Artigo
Participação social, comunicação pública e o exercício da cidadania
Em cenário de polarização política e fragilidade de processos democráticos, retomar os espaços de debate social é atuar no fomento da cidadania e da democracia


A participação social é um importante pilar para a construção de uma comunicação pública que dialogue com a sociedade. Em tempos de infodemia, com o imenso fluxo de informações que chega a todos via internet, a missão de trabalhar com conteúdo de efetivo interesse público se torna ainda mais vital para a comunicação pública, que pretende ser um espaço de exercício da cidadania. Para além do simples ato de informar, ela deve mediar processos de escuta e diálogo com a sociedade e, na promoção do debate público, prestar seus serviços a partir dos interesses dos cidadãos.
Prevista na Constituição de 1988 como participação e controle social, quando se refere às atribuições de sistemas e conselhos em diferentes áreas, atualmente é mais conhecida como participação social. Ela atribui à sociedade civil o direito de acompanhar as realizações do Estado e contribuir para ações mais transparentes, democráticas e diversas.
Especificamente na comunicação pública, a participação ou controle social surge nos anos 1980, na Europa. Já no Brasil, a formalização de uma estrutura participativa, em âmbito nacional, é firmada apenas no segundo governo do presidente Lula, com a criação da Empresa Brasil de Comunicação, a EBC, e seu conselho curador, estrutura colegiada que foi desarticulada em 2016.
A participação social possui relação direta com a maneira como se executam as políticas públicas de um governo progressista. É a partir desse contexto que podemos falar sobre o resgate da participação social na EBC. O mês de novembro de 2023 marca o recomeço desse trajeto, quando foi instituído um grupo de trabalho para discutir essa retomada. O GT, composto por membros da EBC, da Secretaria de Comunicação Social da Presidência da República, do antigo conselho curador e por representantes da sociedade civil, produziu uma peça relatorial robusta, ousada e inovadora.
A proposta apresentada pelo grupo sinalizou para a criação de um Sistema Nacional de Participação Social na Comunicação Pública, uma estrutura que contempla a sociedade civil organizada, em duas instâncias, com atribuições complementares. Uma delas é o Comitê Editorial e de Programação, formado por 11 membros representantes de segmentos da sociedade, de acordo com o que preconiza o artigo 3º do Decreto nº 12.005, de 23 de abril de 2024.
A outra instância é o Comitê de Participação Social, Diversidade e Inclusão, formado pelos 11 representantes do Comep mais um corpo de 16 membros, cuja composição abrigará cinco representantes da sociedade civil, cinco representantes de entidades do campo da comunicação pública, cinco representantes da Rede Nacional de Comunicação Pública e um representante de entidade sindical de jornalistas ou radialistas.
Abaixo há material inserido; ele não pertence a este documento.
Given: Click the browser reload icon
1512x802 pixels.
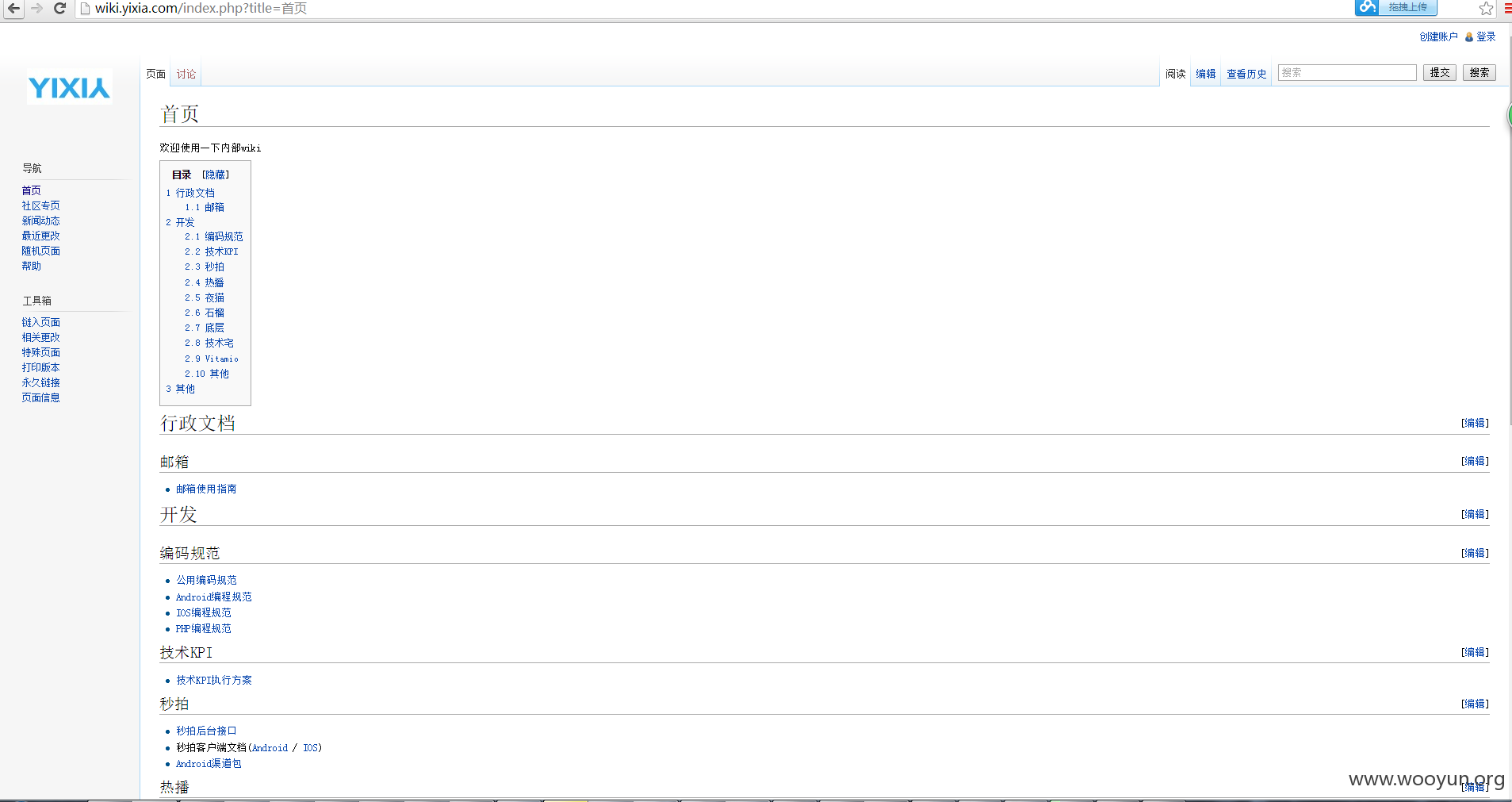Looking at the screenshot, I should point(59,9).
Portanto, serão 27 representantes da sociedade civil.
A diversidade e a inclusão são fatores preponderantes para a composição de ambos os comitês. Cada um deles deve ser instalado com o mínimo de 40% de mulheres, além de representações negras e indígenas, pessoa com deficiência, LGBTQIA+. O procedimento de eleição está previsto para ocorrer de forma inédita por meio da plataforma Brasil Participativo. As organizações da sociedade civil se habilitarão para a indicação dos candidatos e qualquer pessoa, em qualquer parte do País, poderá votar utilizando seu CPF. Ao estender o direito ao voto para o conjunto de cidadãos brasileiros, amplifica-se o debate público.
Em meio ao atual cenário de polarização política e de fragilidade de processos democráticos em diferentes âmbitos, retomar os espaços de debate social é atuar no fomento da cidadania e da democracia. Com a materialização do Sistema Nacional de Participação Social, Diversidade e Inclusão, associado às ações de expansão da Rede Nacional de Comunicação Pública e ao fortalecimento dos veículos de comunicação da EBC, traça-se um caminho em bases sólidas, arraigadas aos princípios democráticos. Essa trilha visa fornecer uma comunicação pública que contemple as múltiplas necessidades da sociedade brasileira.